### WORK TO COMPLETE
Where a line of the data below has the string "screenshot", copy that line.
※
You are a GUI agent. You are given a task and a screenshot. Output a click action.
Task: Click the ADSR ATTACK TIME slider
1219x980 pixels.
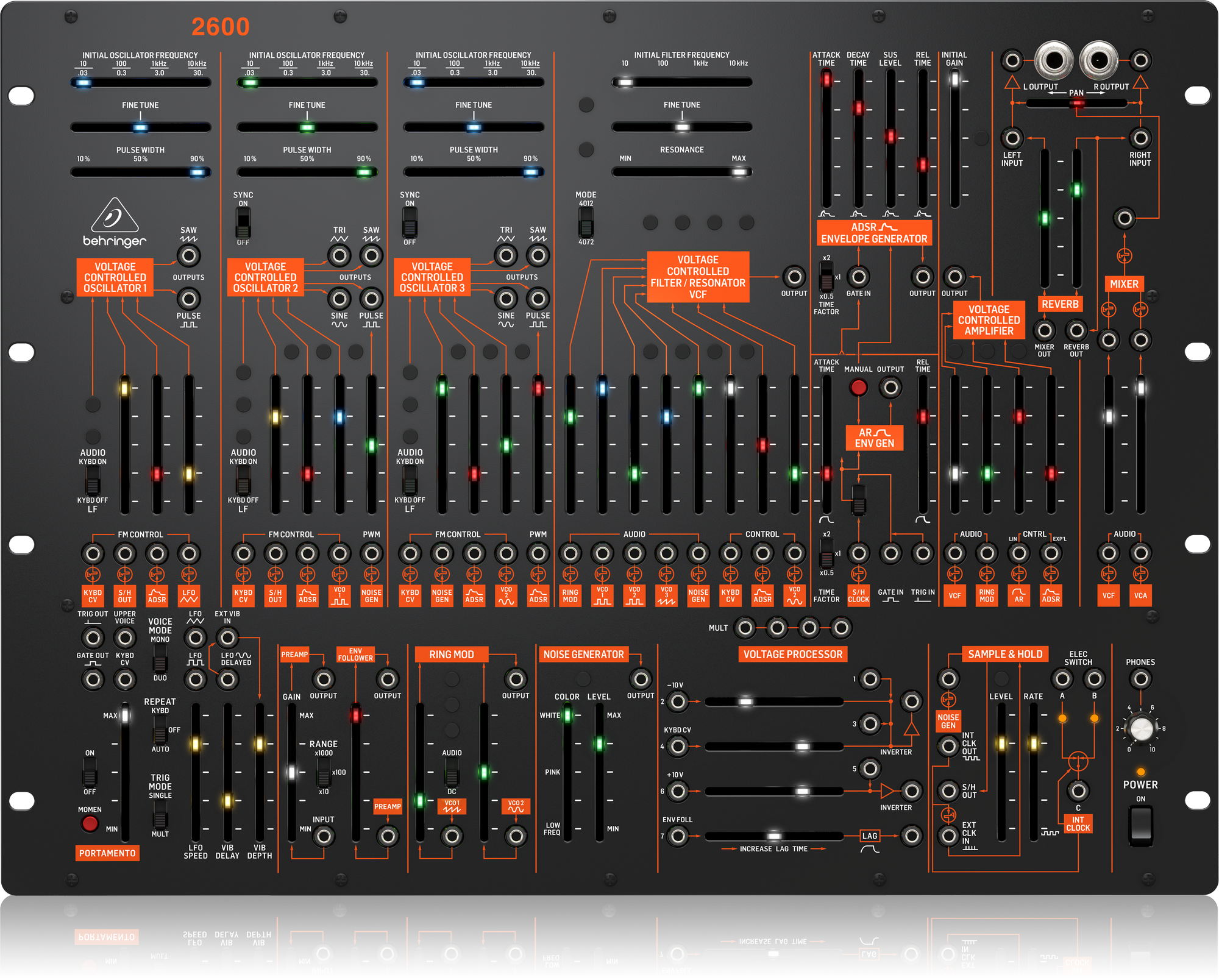(826, 79)
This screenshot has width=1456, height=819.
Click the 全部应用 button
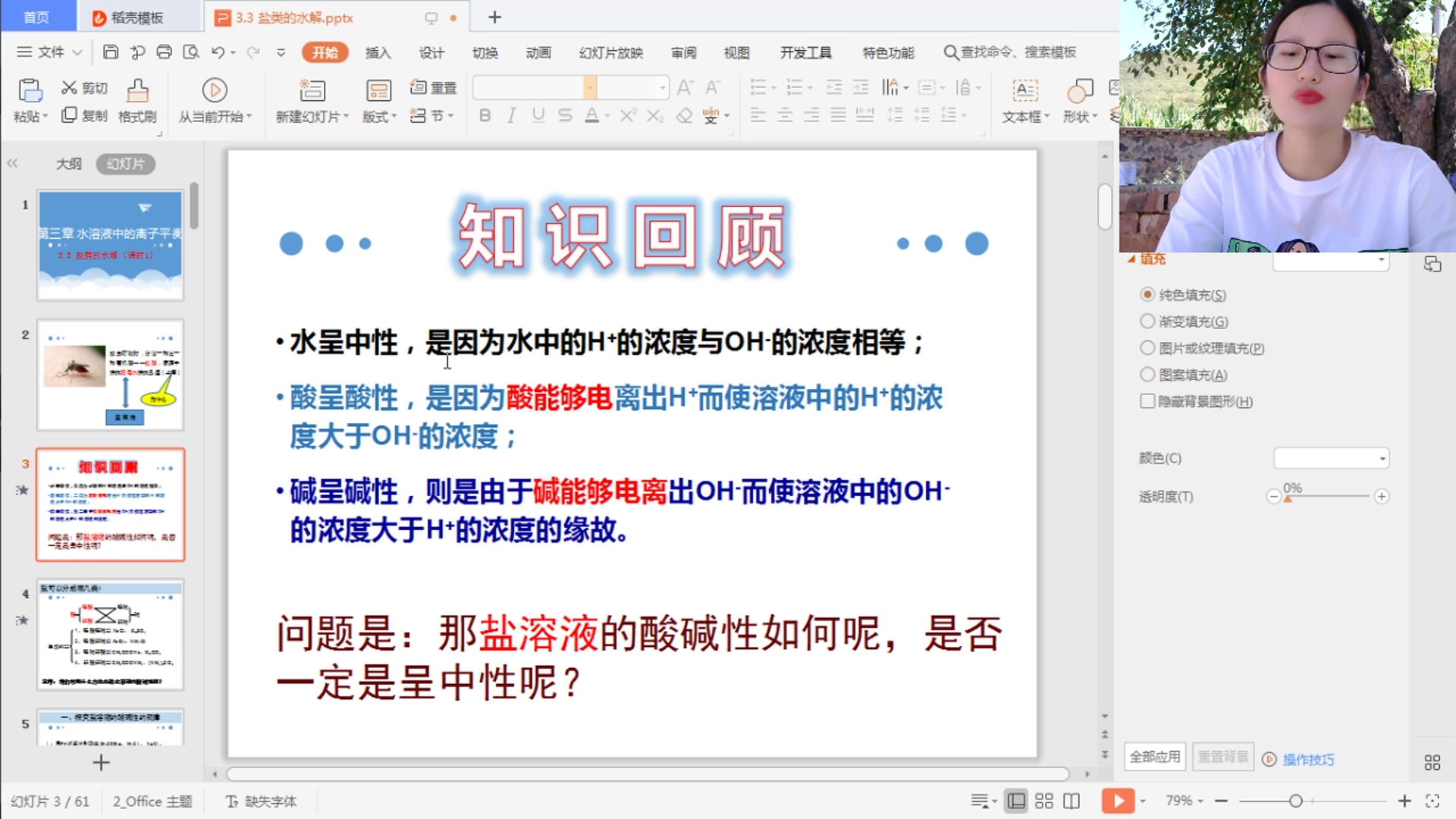coord(1153,756)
※
### RESULT OF THE TASK
You are a GUI agent. You are given a task and a screenshot. Output a click action.
This screenshot has width=1456, height=819.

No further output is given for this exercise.